Failure of Passive Transfer
Foals are born without a fully developed immune system and they rely on the transfer of antibodies from the first milk (colostrum) directly into the blood stream as whole proteins called Immunoglobulins. This mechanism, called Passive Transfer, only occurs for the first 6-12 hours of life after which the gut “closes” to complete antibodies. Therefore from birth to 12 hours of age the foal must ingest adequate, good-quality colostrum, to have good immunity; if insufficient colostrum or if that colostrum is too poor quality, the foal will have a poor immune system with the likelihood of infection, septicaemia and potentially death.
Immunoglobulin G (IgG) levels are an indication of the effectiveness of passive transfer and normally should be above 8g/L to provide good immunity. Partial immunity or partial passive transfer (PPT which is between 4-8g/L) provides some protection but that may be overwhelmed by infection. Less than 4g/L is regarded as failure of passive transfer (FPT) and provides poor, inadequate immunity and there is a high risk of infection leading to septicaemia and death.
Routine blood sampling of the foal should be done from 24-36 hours of age to evaluate the IgG levels. Depending on the result there is the option to administer hyper-immune plasma from donor horses which has high levels of IgG (usually >24g/L) to provide the antibodies (and immune system) to the foal.
There are several foal-side tests but a very common one is an ELISA test:-
If the level is <4g/L then hyper-immune plasma is essential.
If the level is 4-8g/L then hyper-immune plasma is recommended.
If the level is >8g/L then hyper-immune plasma is unnecessary.
Administering the plasma to the foal needs to be done once the FPT or PPT is identified to reduce the risk of infection taking hold. Commercially available plasma can be frozen for up to 2 years and contains a minimum of 24g/L of IgG. The antibodies have a cross-reaction against Escherichia coli (E. coli) and Salmonella species and are commonly used in treatment of any endotoxaemia (adult or foal). In most cases the frozen plasma is defrosted carefully over a few hours using warm water not more than 40oC. Defrosting MUST NOT be done in the microwave or using hot water which can damage the antibodies by destroying the proteins. The plasma is then administered via an intravenous cannula using a blood-giving set which has a special filter to ensure fibrin clots are removed.
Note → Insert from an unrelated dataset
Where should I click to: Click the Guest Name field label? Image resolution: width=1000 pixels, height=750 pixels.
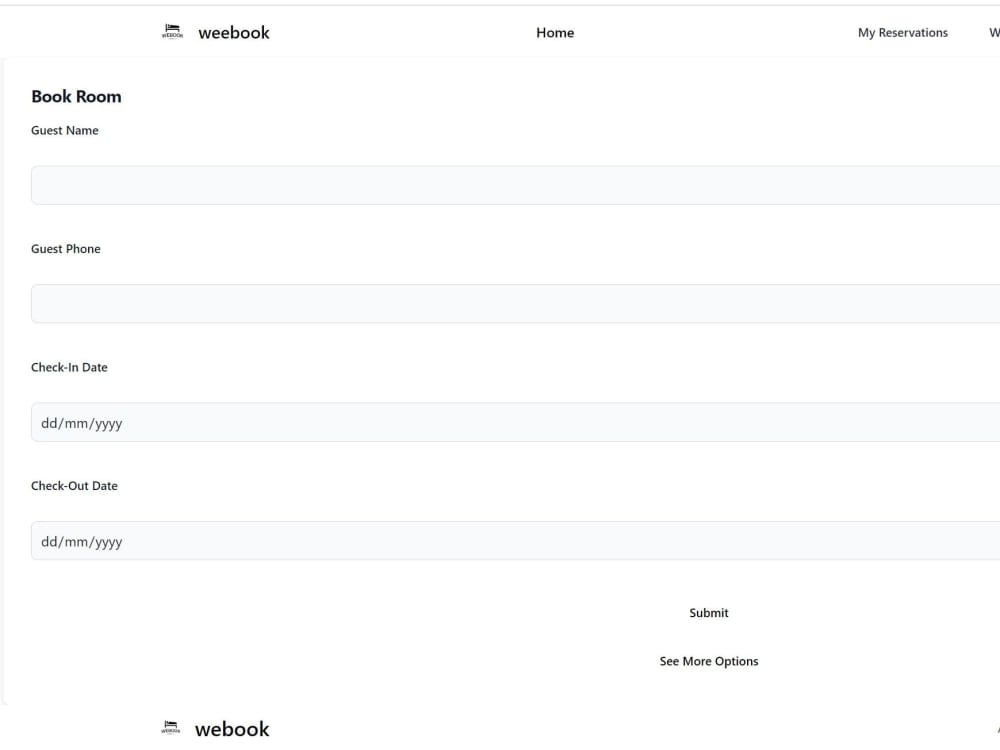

Commonly the foal is sedated with diazepam or α2 sedatives, although this may not be necessary if the foal is weak or already collapsed.
Normally one litre of plasma is given over a period of 15-30 minutes whilst closely monitoring the foal’s heart and respiratory rates; if anything abnormal is noticed then the rate of administration is slowed.
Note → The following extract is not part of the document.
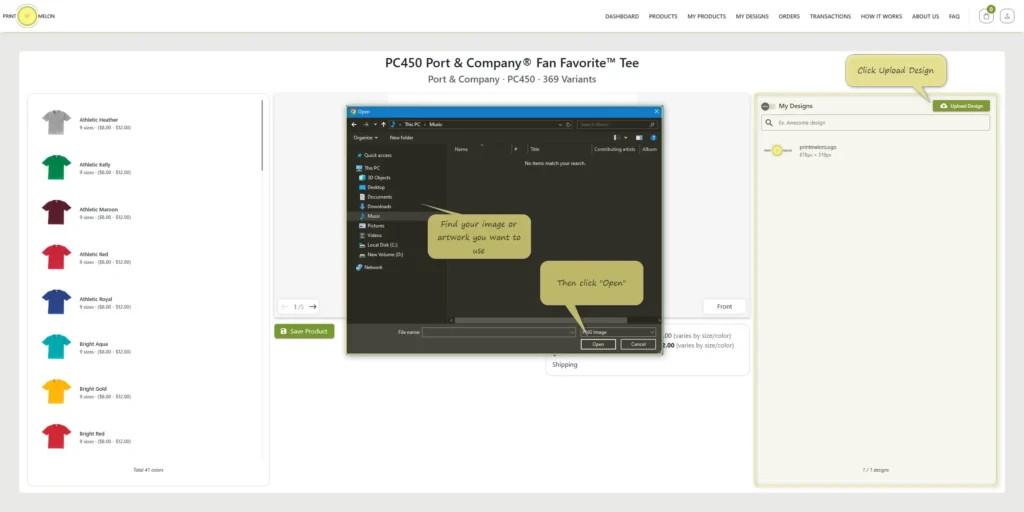The width and height of the screenshot is (1024, 512).
Task: Select the printmelonLogo design thumbnail
Action: pyautogui.click(x=777, y=150)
A blood sample may be taken 24 hours later to recheck the IgG levels and ensure that they have increased above 8g/L. If not, the plasma may be repeated 24-36 hours after the first litre.
This does not give a guarantee against any infection but it does give a good fighting chance.
An alternative to the “normal” equine plasma is a commercially available plasma containing antibodies against Rhodococcus (Corynebacterium) equi. This can be a devastating disease in some stud farms with widespread illness in foals up to 6 months of age. The main sign is a bronchopneumonia although lesions may occur in the intestines.
On stud farms where R. equi is endemic, RE plasma can be given at birth and again at 25-45 to attempt protection against this dreadful disease at the most critical times.
Providing plasma by intravenous infusion has certain risks such as reactions to the “foreign” protein material in the plasma and in severe cases, anaphylaxis. Careful monitoring is always carried out and the speed of administration may be reduced if heart or respiratory rates increase. Steroids or adrenaline may be given if severe reactions are observed.
On the whole it is very safe and a life-saving treatment for many foals who would, without it, have died as a result of sepsis.